(no subject)

May 29, 2006 23:05

So I've gone through quite a few changes since my last entry. My family is currently in the process of moving out of my house to some shitty ass apartment in the ghetto. For the second time in my life my parents have managed to lose the only sense of security I had left. I'm actually more pissed about having to pack up all my shit than I am about the fact that we've lost our home. Kinda knew it was coming to tell you the truth. My folks haven't ever been the most responsible people in the world. I know they're trying really hard to give us everything that they think we need but sometimes I feel like maybe they're doing it more for themselves. Like maybe they give us things to get some piece of mind. Just to feel better about themselves. Then again, maybe not. Who am I to judge anyway? No one, that's who.
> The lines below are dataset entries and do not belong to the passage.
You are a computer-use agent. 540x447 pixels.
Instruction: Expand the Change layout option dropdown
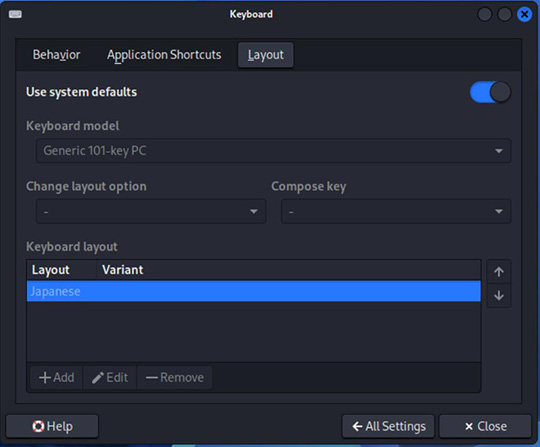(x=151, y=211)
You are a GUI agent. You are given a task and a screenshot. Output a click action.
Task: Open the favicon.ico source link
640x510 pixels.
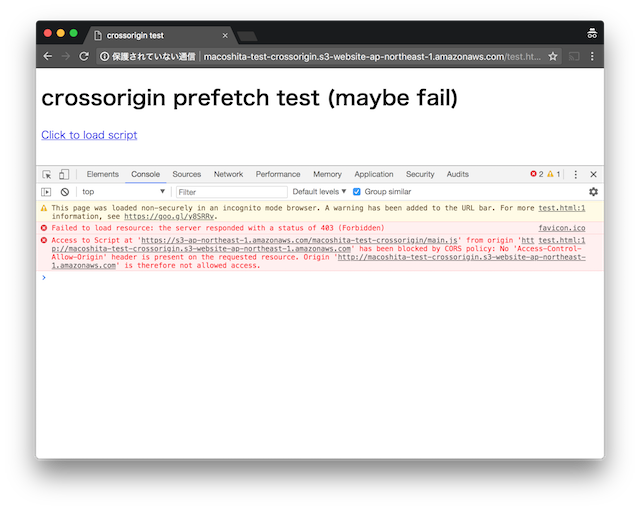click(562, 228)
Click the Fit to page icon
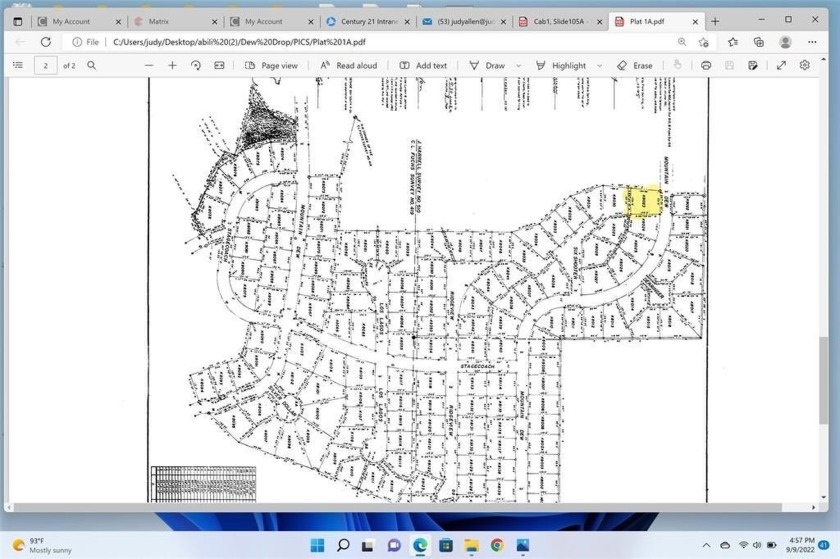Screen dimensions: 840x559 point(219,65)
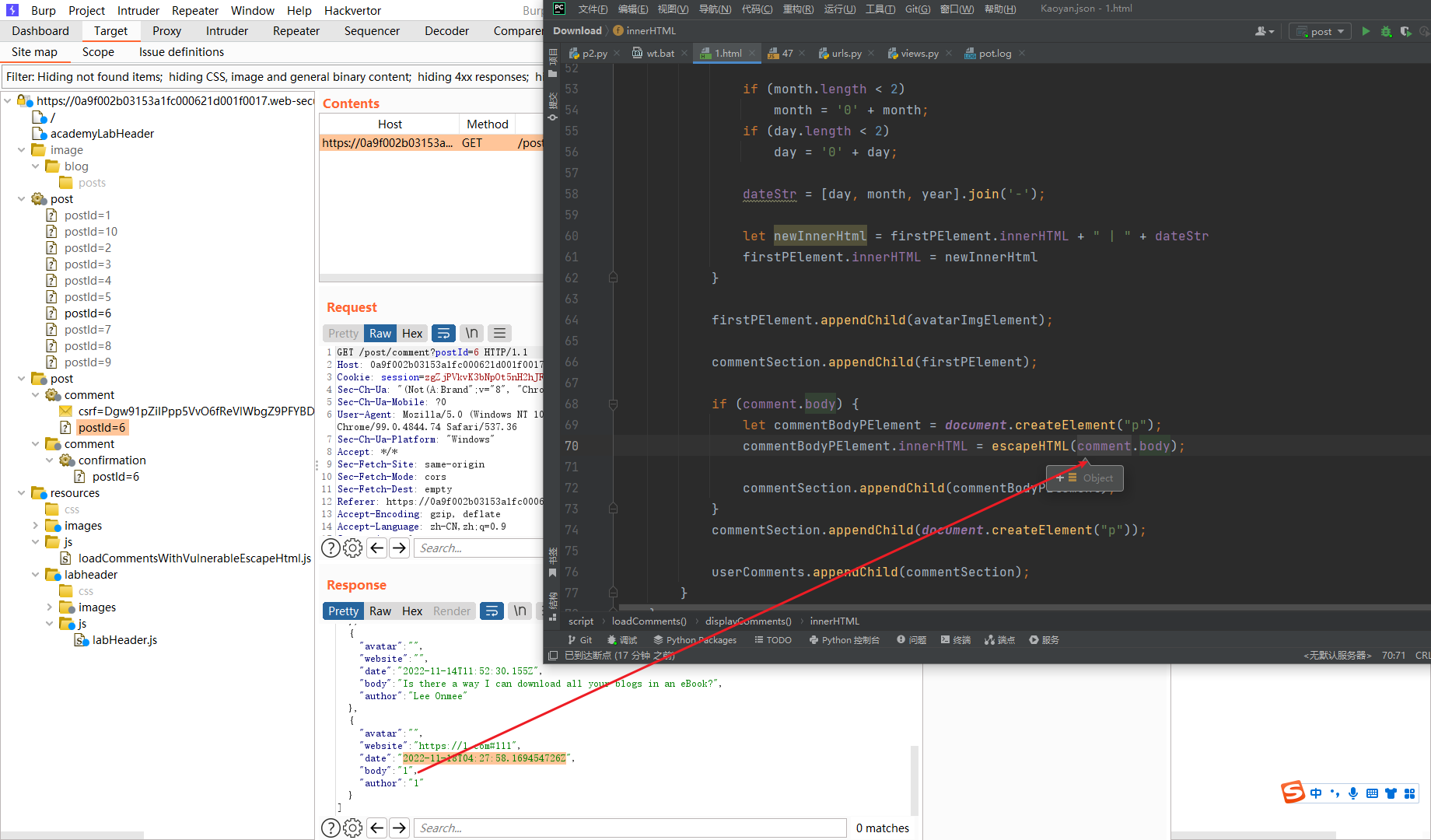Switch the Response view to Hex

pos(412,611)
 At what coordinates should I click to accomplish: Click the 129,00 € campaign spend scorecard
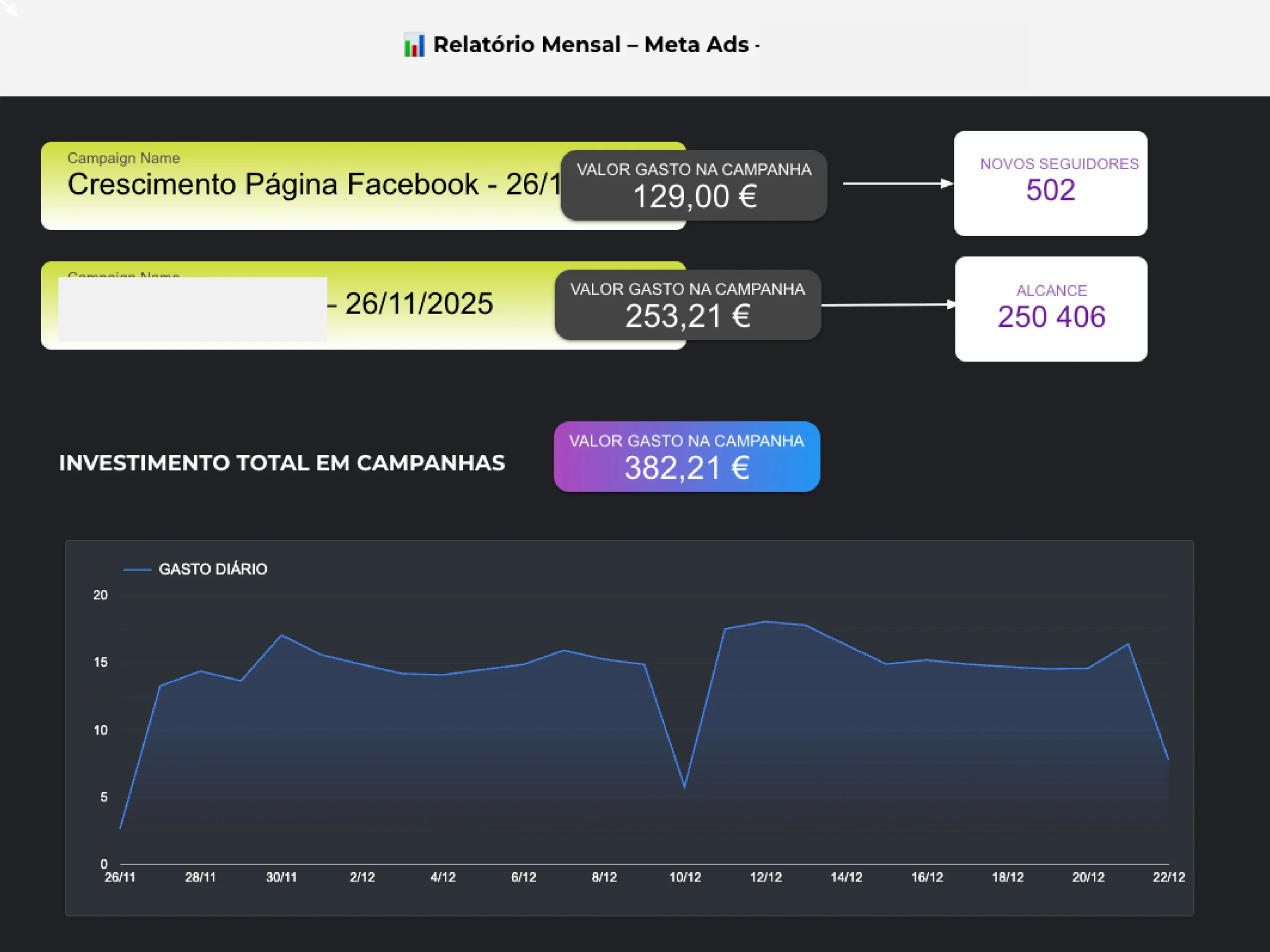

And neither is anyone else for that matter. Point is, I love my parents regardless of how many homes they lose and how much arguing we do. They're always there for my brothers and I whenever we need them, especially my mom, and I only wished I treated them a little better sometimes. :-(
... I haven't smoked bud in 2 weeks. It feels pretty fucking good. For a while there my bad habit was getting a little out of control and I just couldn't let myself become one of those loser druggies. So I decided I needed to change.... BIG time. I decided to stop smoking, I dropped out of high school, am waiting to take my GED and have decided that I want to be a photographer. I just got to point where I was so depressed that all I wanted to do was smoke weed, I mean 24/7. Every chance I had I'd go smoke a bowl or spark up a blunt and I realized it wasn't the way I wanted to live my life. I'm a good person and I deserve better than that. Something better than me just wasting my time, money, and life on drugs and finding the easy way out. I want to feel, for once, like I deserve to be happy. I know that in order to do that I have to learn to love myself and love the person I am. Sadly, I'm not to pleased with a lot of the decisions I've made in life and I'm just trying to make things better. For a while I was thinking that I needed to find me a boyfriend, possibly a "ladyfriend" but I know that I'm not stable enough for someone right now. I was trying to work things out with an old flame, but I just don't have time to try and fix other people's flaws, I just need to work on me right now. I figure the right person will come when the right time has come. Now's not the right time. I know that you really can't love someone else without loving yourself first and that is my main goal.... wish me luck.